* _ARTIKEL_
◆ ◆ ◆ ◆ ◆

Poso, Sulawesi Tengah – Kawasan Lembah Bada di Kabupaten Poso, Sulawesi Tengah, resmi mendapat sorotan internasional setelah UNESCO mencatat situs ini sebagai salah satu kawasan budaya dengan lebih dari 1.000 peninggalan megalitik. Penemuan ini menempatkan Lembah Bada sejajar dengan peradaban besar dunia, termasuk kerajaan-kerajaan Yunani kuno.
Terletak di dalam Taman Nasional Lore Lindu, Lembah Bada dikenal luas sebagai “Negeri Seribu Megalit”. Ribuan arca batu antropomorfik dan zoomorfik, kalamba (kubur batu), serta wati baula tersebar di berbagai titik lembah. Di antara temuan itu, Patung Palindo menjadi ikon utama dengan ekspresi wajah tersenyum, sehingga dijuluki “Sang Penghibur”.

◆ ◆ ◆ ◆ ◆

* _DATA YANG DISEDIAKAN_
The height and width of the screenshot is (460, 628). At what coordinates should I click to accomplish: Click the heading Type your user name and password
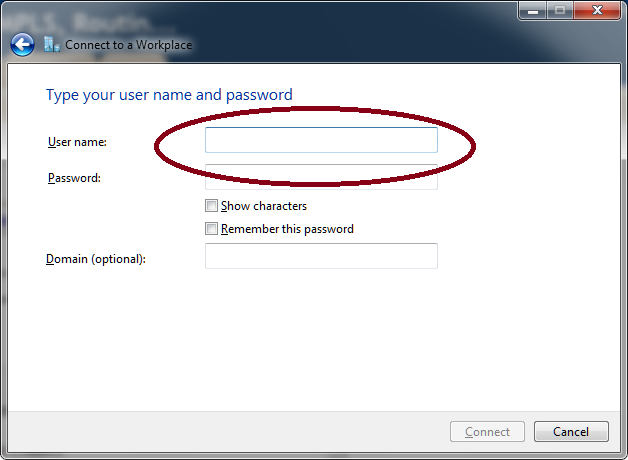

◆ ◆ ◆ ◆ ◆

* _YANG DIMINTA_
1. Tolong sebutkan semua jenis peninggalan megalitik yang disebut tersebar di Lembah Bada menurut artikel tentang Lembah Bada.
2. Lanjutkan artikel tentang Lembah Bada mulai dari sesudah kalimat terakhirnya.

* _JAWABAN TUGAS_
1.
- Arca batu antropomorfik
- Arca batu zoomorfik
- Kalamba (kubur batu)
- Wati baula

2.
Hingga kini, siapa pembuat patung-patung tersebut dan tujuan pembangunannya masih menjadi misteri besar. Sejumlah arkeolog memperkirakan peninggalan ini sudah ada sejak ribuan tahun lalu, bahkan sezaman dengan puncak kejayaan kerajaan-kerajaan besar dunia.
Ketua Umum Perkumpulan Wartawan Fast Respon Nusantara (PW.FRN), Agus Flores, menyampaikan apresiasinya atas perhatian dunia terhadap Lembah Bada. Ia menegaskan bahwa keberadaan situs ini adalah bukti kejayaan peradaban Nusantara yang harus dijaga bersama:
“Ini adalah warisan dunia yang berada di tanah kita sendiri. Jangan sampai kekayaan budaya ini hilang atau terabaikan. Pemerintah pusat, pemerintah daerah, akademisi, media, dan masyarakat harus bersinergi untuk melindungi, meneliti, dan mempromosikan Lembah Bada. Nusantara memiliki peradaban setara dengan dunia Barat, dan Lembah Bada adalah buktinya,” tegas Agus Flores.
PW.FRN juga menyatakan kesiapan untuk menjadi garda terdepan dalam menyuarakan perlindungan warisan budaya Indonesia, termasuk mendorong percepatan penetapan Lembah Bada sebagai Warisan Dunia UNESCO.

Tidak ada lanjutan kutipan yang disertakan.